Stored records:
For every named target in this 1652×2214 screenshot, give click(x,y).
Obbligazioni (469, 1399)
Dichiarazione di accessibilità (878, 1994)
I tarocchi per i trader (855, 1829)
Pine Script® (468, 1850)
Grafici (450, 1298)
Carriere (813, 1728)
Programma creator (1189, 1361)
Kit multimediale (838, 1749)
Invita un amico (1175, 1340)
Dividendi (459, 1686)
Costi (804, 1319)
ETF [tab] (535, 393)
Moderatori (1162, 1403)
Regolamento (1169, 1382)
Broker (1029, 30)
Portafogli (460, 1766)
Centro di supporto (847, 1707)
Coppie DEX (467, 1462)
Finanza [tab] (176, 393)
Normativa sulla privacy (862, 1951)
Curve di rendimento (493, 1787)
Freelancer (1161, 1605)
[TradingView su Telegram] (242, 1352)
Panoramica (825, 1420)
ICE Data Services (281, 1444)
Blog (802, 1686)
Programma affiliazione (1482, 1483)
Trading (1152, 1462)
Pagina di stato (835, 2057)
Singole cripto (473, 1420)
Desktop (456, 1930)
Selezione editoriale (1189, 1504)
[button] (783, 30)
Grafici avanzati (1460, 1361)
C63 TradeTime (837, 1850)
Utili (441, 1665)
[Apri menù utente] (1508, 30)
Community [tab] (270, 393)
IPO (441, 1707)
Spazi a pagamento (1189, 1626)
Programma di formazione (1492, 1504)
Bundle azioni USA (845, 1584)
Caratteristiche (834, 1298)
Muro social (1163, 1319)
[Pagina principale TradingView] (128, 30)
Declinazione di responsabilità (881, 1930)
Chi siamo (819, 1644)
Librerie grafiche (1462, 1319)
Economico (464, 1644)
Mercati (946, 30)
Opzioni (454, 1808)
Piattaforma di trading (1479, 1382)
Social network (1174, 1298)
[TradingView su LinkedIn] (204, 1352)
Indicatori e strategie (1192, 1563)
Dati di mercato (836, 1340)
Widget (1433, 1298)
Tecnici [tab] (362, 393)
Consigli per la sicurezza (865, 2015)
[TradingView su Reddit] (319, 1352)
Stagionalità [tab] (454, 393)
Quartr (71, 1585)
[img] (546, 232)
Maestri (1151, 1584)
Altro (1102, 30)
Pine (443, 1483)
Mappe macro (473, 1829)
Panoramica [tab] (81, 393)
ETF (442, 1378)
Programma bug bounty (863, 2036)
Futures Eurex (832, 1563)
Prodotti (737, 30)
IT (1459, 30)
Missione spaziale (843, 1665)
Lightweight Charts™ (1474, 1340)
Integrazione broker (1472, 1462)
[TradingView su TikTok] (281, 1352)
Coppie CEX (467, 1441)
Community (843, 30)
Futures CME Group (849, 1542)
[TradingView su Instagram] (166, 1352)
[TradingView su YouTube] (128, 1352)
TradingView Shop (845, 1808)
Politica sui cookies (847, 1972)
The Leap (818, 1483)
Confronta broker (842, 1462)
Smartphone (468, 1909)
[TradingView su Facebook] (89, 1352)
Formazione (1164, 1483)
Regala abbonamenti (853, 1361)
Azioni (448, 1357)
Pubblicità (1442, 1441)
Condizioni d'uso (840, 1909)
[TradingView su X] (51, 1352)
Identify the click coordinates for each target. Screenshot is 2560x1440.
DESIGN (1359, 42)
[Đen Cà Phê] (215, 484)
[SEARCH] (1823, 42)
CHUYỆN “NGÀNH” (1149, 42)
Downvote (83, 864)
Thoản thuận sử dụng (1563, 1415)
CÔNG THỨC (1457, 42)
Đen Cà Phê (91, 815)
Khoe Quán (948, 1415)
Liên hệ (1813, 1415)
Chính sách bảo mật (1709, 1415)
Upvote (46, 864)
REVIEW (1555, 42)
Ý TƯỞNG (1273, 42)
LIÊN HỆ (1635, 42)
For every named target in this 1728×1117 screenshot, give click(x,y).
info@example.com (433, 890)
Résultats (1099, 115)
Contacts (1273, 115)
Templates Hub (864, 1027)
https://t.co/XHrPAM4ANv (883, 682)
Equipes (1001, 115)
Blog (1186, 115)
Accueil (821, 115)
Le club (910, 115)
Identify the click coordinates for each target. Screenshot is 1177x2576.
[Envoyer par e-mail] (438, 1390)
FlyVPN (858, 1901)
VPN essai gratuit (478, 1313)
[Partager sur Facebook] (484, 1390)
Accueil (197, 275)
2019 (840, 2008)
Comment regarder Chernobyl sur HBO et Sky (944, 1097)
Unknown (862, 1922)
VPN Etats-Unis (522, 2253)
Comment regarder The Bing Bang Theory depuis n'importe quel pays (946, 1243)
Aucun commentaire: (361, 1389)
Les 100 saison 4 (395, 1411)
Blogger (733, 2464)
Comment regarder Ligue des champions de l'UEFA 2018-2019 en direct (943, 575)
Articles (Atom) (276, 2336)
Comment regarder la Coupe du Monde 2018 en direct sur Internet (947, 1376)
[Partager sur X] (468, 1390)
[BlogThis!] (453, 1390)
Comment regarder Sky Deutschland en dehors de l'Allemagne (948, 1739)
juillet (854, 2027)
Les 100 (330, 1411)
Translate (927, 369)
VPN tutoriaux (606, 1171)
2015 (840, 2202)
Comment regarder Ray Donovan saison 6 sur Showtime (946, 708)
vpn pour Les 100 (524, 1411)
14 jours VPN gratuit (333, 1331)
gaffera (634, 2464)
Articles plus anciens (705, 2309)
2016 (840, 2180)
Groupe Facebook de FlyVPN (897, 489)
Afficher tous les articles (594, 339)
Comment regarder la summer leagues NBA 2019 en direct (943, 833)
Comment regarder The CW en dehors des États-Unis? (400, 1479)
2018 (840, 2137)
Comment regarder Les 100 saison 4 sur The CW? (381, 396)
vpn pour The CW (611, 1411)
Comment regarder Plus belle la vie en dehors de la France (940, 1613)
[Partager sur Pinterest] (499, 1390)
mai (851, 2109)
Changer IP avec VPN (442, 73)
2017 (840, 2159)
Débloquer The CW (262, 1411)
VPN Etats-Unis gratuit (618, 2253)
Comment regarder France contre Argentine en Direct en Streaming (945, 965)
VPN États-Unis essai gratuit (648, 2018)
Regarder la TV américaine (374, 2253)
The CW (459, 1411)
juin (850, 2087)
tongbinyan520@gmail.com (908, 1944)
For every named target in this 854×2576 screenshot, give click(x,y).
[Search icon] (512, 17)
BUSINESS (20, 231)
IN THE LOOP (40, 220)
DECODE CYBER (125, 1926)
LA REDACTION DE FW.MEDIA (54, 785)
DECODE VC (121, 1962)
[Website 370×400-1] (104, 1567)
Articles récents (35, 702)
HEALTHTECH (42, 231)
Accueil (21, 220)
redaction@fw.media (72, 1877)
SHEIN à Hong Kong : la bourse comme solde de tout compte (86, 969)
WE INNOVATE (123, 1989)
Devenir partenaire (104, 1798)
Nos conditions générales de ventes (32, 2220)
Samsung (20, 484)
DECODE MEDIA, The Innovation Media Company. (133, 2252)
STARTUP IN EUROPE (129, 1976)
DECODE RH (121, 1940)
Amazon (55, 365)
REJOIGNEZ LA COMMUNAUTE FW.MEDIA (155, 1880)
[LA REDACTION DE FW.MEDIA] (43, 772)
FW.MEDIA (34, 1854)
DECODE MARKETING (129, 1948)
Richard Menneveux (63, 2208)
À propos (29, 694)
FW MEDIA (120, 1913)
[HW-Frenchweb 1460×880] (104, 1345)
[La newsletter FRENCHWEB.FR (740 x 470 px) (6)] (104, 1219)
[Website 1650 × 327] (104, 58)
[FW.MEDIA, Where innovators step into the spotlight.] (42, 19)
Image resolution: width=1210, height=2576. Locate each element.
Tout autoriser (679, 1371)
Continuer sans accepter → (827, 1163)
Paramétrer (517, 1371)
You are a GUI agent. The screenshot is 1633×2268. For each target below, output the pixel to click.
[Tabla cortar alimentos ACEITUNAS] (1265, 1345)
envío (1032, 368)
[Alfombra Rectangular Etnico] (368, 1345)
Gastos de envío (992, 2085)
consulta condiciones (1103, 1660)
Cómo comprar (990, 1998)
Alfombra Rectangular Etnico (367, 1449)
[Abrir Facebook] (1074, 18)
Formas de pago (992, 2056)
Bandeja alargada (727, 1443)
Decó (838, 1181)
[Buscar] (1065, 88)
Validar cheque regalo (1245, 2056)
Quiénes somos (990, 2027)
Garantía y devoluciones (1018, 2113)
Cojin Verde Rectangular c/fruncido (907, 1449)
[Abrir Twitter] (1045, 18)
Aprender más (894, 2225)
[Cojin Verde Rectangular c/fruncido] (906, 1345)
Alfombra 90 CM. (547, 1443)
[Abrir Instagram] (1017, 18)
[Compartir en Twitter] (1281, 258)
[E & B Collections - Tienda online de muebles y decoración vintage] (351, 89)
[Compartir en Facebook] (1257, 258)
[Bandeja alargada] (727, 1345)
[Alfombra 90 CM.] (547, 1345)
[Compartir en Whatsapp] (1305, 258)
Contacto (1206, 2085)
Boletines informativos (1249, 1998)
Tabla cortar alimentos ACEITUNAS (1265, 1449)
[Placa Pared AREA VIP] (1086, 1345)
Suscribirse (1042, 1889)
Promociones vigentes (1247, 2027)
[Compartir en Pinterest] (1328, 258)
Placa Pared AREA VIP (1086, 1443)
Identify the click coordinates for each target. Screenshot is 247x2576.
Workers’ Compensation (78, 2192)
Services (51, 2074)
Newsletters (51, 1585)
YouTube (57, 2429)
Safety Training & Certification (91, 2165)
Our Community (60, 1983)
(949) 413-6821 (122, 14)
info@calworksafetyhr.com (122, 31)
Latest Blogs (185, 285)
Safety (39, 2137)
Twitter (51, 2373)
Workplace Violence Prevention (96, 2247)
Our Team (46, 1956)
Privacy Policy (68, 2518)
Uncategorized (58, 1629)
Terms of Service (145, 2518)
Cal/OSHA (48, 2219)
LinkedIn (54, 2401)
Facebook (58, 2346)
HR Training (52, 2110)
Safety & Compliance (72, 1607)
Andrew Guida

**Task brief:**
Reproduce exactly the lines above from the line with "Consigli per la sicurezza (865, 2015)" to the line with "Confronta broker (842, 1462)", including both, and add nothing.

**Your solution:**
Consigli per la sicurezza (865, 2015)
[TradingView su Reddit] (319, 1352)
Stagionalità [tab] (454, 393)
Quartr (71, 1585)
[img] (546, 232)
Maestri (1151, 1584)
Altro (1102, 30)
Pine (443, 1483)
Mappe macro (473, 1829)
Panoramica [tab] (81, 393)
ETF (442, 1378)
Programma bug bounty (863, 2036)
Futures Eurex (832, 1563)
Prodotti (737, 30)
IT (1459, 30)
Missione spaziale (843, 1665)
Lightweight Charts™ (1474, 1340)
Integrazione broker (1472, 1462)
[TradingView su TikTok] (281, 1352)
Coppie CEX (467, 1441)
Community (843, 30)
Futures CME Group (849, 1542)
[TradingView su Instagram] (166, 1352)
[TradingView su YouTube] (128, 1352)
TradingView Shop (845, 1808)
Politica sui cookies (847, 1972)
The Leap (818, 1483)
Confronta broker (842, 1462)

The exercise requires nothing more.